**** INFORMATION GIVEN ****

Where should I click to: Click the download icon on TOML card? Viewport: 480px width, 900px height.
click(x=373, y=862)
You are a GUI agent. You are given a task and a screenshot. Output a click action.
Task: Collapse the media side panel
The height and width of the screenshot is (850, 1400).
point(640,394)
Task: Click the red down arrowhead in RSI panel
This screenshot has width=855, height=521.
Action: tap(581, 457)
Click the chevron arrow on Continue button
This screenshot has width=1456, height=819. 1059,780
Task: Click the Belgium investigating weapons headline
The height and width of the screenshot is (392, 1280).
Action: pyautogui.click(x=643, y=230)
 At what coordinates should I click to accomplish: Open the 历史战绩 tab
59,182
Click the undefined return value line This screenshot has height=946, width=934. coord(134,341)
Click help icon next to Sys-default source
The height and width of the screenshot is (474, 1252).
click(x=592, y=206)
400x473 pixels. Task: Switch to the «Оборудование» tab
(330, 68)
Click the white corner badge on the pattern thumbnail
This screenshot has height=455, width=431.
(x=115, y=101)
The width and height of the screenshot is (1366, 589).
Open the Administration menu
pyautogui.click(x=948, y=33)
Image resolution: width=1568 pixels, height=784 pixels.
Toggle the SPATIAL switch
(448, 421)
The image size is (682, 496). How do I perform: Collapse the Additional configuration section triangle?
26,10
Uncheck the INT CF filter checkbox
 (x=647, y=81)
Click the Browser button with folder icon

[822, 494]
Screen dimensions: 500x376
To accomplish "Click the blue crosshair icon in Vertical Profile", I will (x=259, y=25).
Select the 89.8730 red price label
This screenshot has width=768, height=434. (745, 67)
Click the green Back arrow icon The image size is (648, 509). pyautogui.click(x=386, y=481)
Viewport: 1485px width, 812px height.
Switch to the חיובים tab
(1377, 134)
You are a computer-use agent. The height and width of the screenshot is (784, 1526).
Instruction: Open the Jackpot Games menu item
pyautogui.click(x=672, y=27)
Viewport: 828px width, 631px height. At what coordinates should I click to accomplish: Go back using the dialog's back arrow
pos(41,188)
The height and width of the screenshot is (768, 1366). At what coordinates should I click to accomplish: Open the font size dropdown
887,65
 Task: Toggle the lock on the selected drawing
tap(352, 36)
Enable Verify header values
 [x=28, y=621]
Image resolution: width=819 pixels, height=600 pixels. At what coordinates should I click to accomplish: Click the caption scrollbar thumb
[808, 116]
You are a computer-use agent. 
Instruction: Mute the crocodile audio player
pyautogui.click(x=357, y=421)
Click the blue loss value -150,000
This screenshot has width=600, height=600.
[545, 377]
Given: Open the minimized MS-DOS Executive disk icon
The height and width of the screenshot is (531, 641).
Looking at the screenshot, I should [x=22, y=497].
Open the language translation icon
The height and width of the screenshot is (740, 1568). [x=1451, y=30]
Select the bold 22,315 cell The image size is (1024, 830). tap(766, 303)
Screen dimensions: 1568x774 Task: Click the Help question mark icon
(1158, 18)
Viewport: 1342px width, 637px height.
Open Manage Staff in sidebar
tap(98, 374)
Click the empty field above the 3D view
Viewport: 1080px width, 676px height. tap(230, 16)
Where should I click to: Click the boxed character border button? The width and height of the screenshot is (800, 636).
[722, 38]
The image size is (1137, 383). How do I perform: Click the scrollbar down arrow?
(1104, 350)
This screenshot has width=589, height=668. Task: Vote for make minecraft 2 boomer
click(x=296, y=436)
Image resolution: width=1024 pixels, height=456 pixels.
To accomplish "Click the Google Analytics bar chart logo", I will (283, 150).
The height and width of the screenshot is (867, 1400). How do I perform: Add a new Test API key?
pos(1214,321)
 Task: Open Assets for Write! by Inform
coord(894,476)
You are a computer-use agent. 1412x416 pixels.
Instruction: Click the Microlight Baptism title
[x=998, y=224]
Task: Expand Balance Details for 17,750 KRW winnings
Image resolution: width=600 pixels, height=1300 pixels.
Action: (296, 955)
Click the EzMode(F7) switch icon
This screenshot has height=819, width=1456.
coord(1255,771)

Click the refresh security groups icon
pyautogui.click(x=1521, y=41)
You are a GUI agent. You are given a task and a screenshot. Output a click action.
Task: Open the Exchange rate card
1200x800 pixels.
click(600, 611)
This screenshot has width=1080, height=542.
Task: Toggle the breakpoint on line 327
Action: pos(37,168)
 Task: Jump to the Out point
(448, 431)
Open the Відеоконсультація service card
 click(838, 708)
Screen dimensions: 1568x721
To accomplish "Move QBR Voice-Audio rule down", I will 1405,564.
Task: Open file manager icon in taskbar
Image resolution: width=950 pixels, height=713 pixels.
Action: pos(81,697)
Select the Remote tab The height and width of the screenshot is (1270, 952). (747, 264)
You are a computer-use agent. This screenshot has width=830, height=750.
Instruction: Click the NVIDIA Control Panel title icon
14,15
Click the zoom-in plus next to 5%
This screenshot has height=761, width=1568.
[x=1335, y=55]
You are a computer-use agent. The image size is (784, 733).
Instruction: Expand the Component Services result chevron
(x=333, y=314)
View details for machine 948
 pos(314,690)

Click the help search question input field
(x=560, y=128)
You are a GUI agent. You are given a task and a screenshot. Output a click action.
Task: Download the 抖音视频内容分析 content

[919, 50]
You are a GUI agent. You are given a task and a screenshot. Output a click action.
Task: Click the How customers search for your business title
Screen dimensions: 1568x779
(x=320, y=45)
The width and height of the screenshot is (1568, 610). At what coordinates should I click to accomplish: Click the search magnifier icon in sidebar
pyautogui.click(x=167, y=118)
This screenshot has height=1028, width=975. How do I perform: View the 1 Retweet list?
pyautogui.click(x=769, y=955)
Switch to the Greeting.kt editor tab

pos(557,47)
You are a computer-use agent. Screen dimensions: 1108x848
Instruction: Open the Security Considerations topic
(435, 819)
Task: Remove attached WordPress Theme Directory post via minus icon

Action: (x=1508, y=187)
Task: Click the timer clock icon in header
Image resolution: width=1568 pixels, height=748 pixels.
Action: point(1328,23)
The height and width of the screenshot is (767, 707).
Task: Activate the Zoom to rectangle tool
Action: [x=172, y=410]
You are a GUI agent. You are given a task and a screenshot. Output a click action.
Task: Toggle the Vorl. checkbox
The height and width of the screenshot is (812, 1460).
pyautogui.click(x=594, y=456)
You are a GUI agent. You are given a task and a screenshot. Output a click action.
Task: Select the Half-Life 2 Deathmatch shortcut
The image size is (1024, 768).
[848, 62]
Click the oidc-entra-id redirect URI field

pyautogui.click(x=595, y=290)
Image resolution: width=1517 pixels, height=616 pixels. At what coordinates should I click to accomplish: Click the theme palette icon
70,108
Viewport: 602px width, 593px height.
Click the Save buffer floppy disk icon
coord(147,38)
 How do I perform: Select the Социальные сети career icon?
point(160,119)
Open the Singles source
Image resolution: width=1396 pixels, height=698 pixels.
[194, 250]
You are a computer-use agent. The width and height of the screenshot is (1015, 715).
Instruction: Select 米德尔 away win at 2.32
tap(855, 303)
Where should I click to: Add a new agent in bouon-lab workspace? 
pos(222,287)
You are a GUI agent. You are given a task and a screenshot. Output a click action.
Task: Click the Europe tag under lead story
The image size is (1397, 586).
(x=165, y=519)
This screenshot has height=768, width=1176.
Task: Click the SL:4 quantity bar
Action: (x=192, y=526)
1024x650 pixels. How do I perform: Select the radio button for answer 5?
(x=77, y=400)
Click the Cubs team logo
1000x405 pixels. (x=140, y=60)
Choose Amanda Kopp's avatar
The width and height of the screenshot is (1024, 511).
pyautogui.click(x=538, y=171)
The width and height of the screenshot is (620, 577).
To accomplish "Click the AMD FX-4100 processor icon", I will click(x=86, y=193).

****

YOUR TASK:
Every line containing the word "computer" must be copied from the material above.

FINISHED TASK:
You are a computer-use agent. The height and width of the screenshot is (784, 1526).
You are a computer-use agent. 
You are a computer-use agent. 1412x416 pixels.
You are a computer-use agent. This screenshot has width=830, height=750.
You are a computer-use agent. The image size is (784, 733).
You are a computer-use agent. Screen dimensions: 1108x848
You are a computer-use agent. The width and height of the screenshot is (1015, 715).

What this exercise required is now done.